Sony have revealed that some of the media services present in the PS3 will not make a return appearance in the PS4, with many suspecting that the recent push of their online streaming and store services being the main reason here. The PS4 will not support CD’s or MP3’s, and on top of that Sony has cut its Media Server features completely. Instead, the company encourages you to purchase films and movies from the Sony Store itself, which will the allow you to play them on the PS4 console.
As you can expect, there’s a little bit of an uproar about this on Twitter feeds everywhere, especially because it comes just weeks before the launch of the actual console. But if you thought it stopped at just media services, then I’m sorry to say that it gets a little bit worse.
Yesterday, Sony also revealed that the PS4 would not support any external hard drives. No flash, no portable terabyte, nothing.
Gone are the days where you could pop in a USB and watching movies via your PlayStation, or transfer data from one console to another. Sony have said that users can install additional internal HDD’s should they run out of space (which can easily happen), so long as the drive itself exceeds a size of 160GB. But for now, external is out of the question. Completely.

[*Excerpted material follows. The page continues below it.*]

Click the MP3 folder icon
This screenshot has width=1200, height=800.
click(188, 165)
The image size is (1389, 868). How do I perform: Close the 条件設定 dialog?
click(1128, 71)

As expected, Sony did have a response for those already raging about all of this on Twitter.
Thanks for the feedback to the lack of MP3 and DLNA support at the launch of PS4. I'll share with the PS4 Dev team for future consideration.

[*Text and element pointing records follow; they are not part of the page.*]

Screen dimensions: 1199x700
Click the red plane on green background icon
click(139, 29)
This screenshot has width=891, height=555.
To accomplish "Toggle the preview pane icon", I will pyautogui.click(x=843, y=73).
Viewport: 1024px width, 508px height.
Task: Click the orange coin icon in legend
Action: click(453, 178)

— Shuhei Yoshida (@yosp) October 30, 2013
Seems promising, right?
I’m pretty sure a lot of people are going to be super pissed about this, and at the same time a lot of other people are not going to care. One thing is for certain though; Sony have essentially closed a door on a lot of people that used the PlayStation as a media device, opening the flood gates towards Microsoft. And right now, with more and more people who aren’t hardcore gamers buying consoles, that’s a potentially dangerous move.